• _WRITTEN PROBLEM_: Put the stretch of lines from the one containing "Where should I" through the last line into a Markdown table with the columns Row and Line text, numbering each row and leaving out blank lines. Keep the pictures out of the answer.

::: PROVIDED DATA :::

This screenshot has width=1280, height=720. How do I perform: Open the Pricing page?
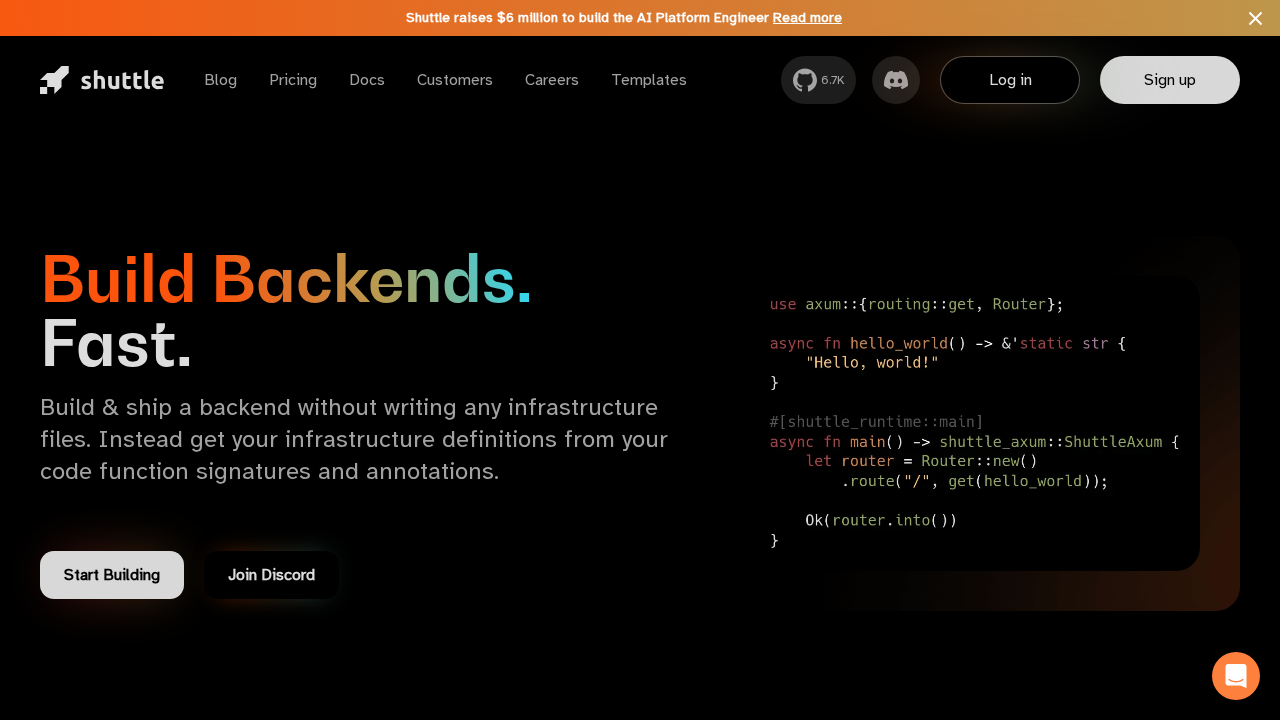[293, 80]
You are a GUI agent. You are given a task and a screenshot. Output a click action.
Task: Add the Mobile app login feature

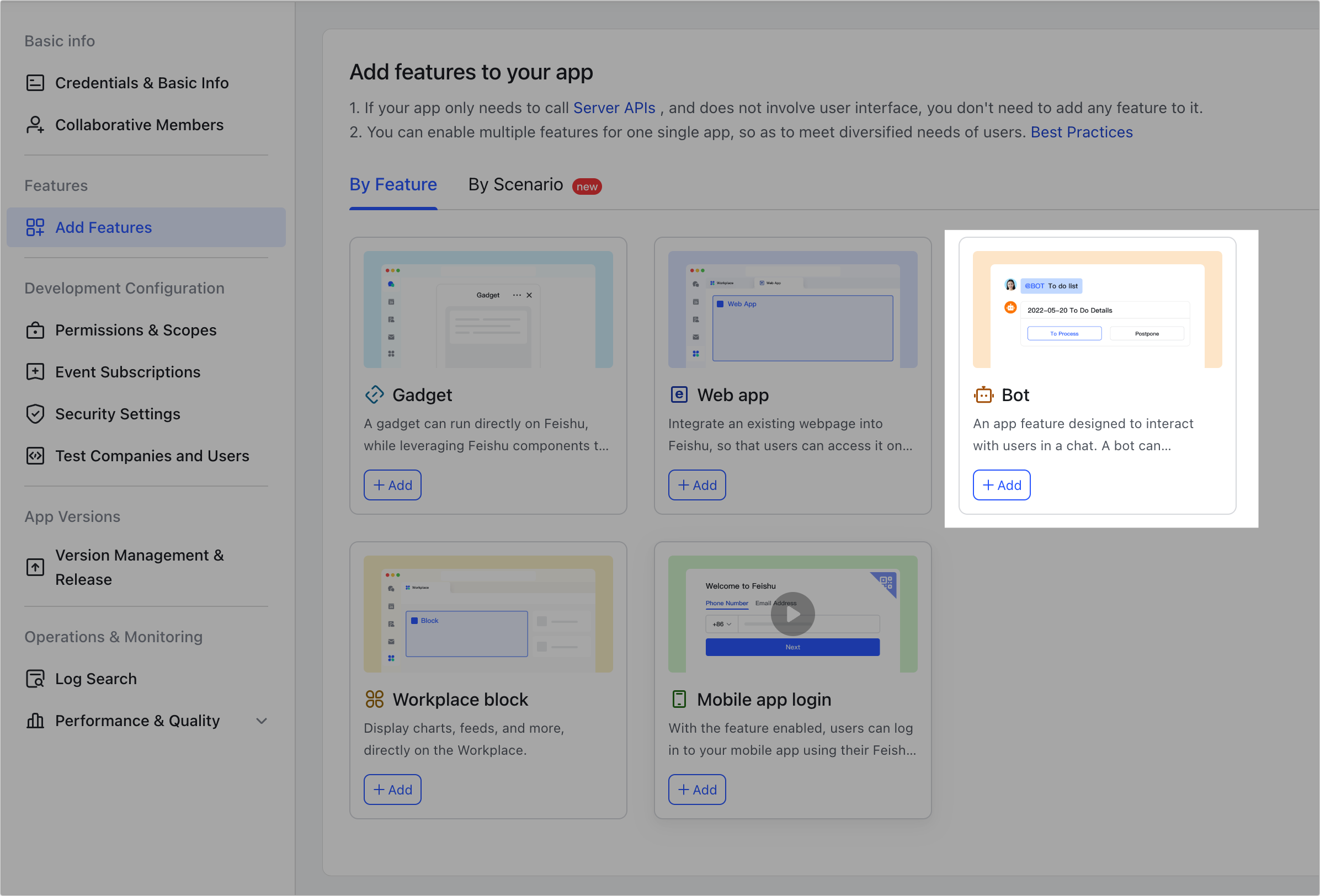tap(697, 790)
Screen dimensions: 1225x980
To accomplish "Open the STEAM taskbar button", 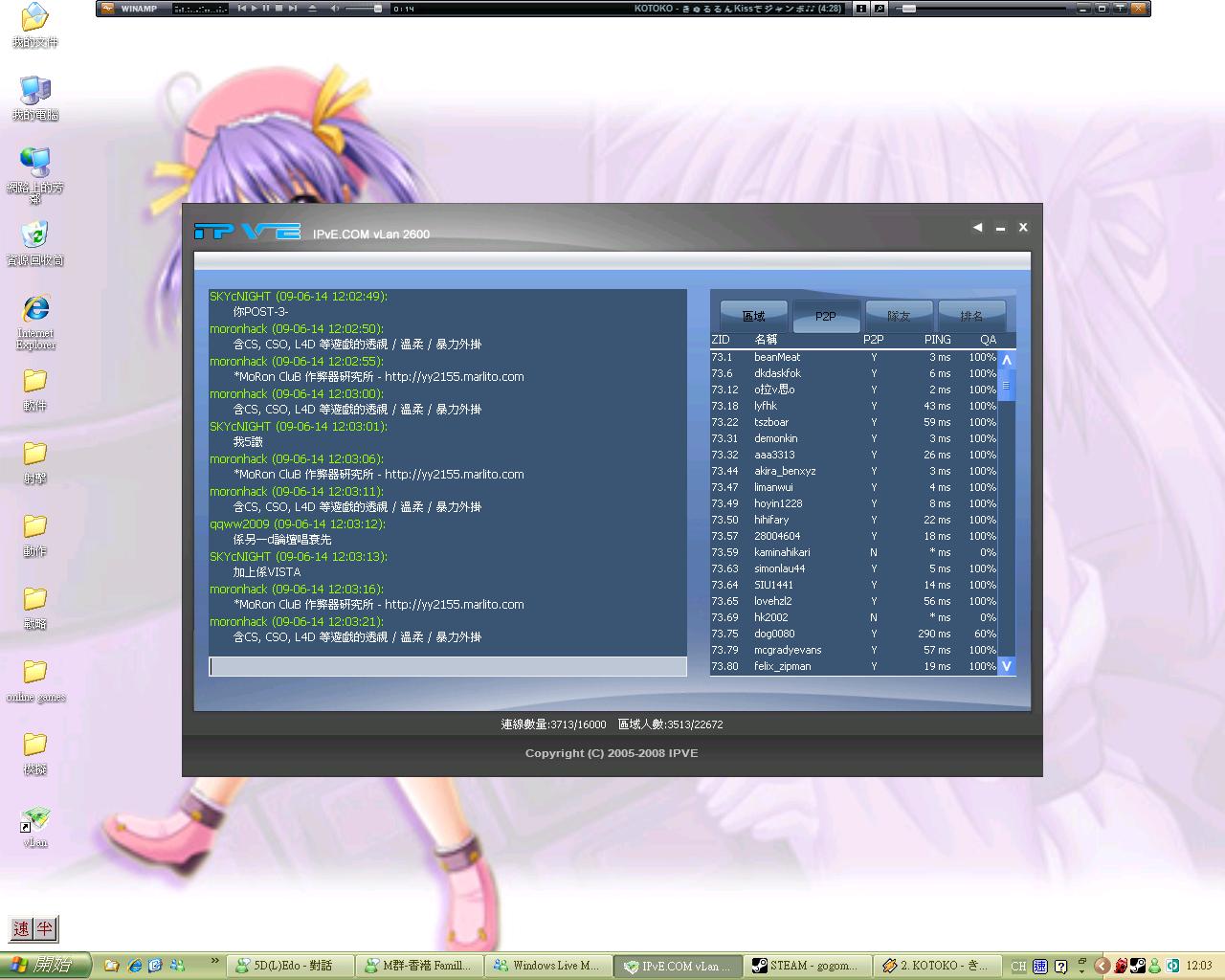I will (x=810, y=966).
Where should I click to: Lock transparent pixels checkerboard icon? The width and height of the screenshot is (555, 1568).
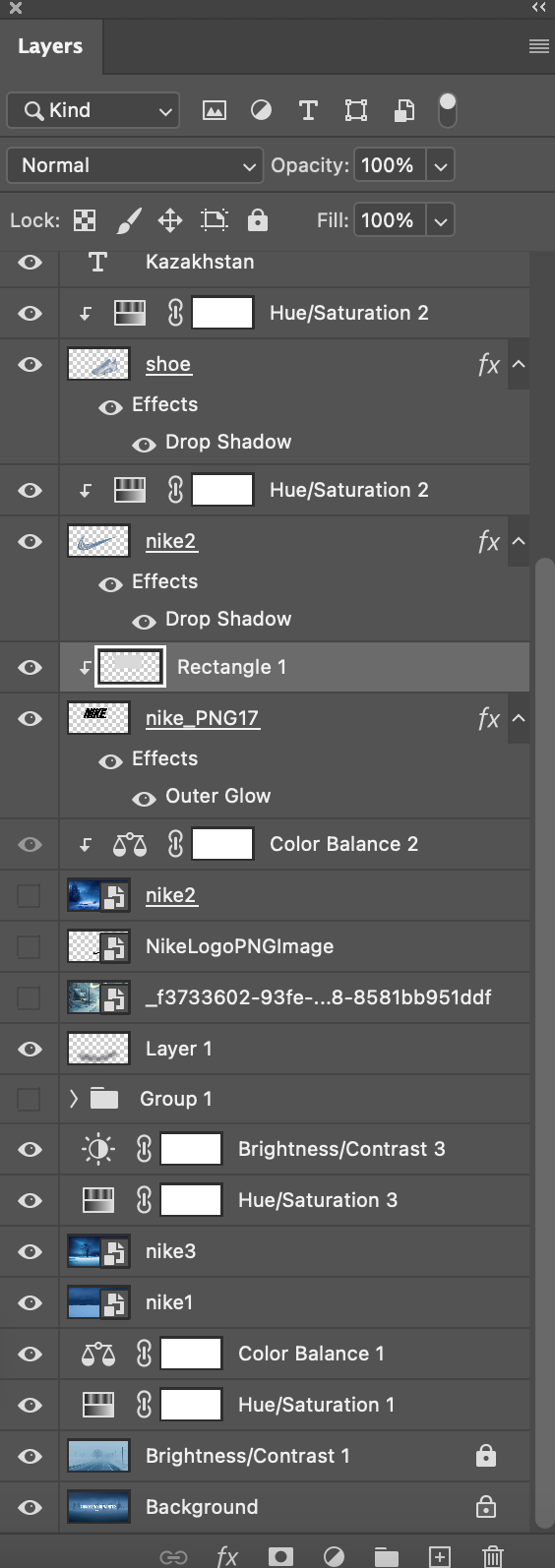click(x=85, y=220)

:::

• _EXERCISE RESPONSE_:
| Row | Line text |
|---|---|
| 1 | Where should I click to: Lock transparent pixels checkerboard icon? The width and height of the screenshot is (555, 1568). |
| 2 | click(x=85, y=220) |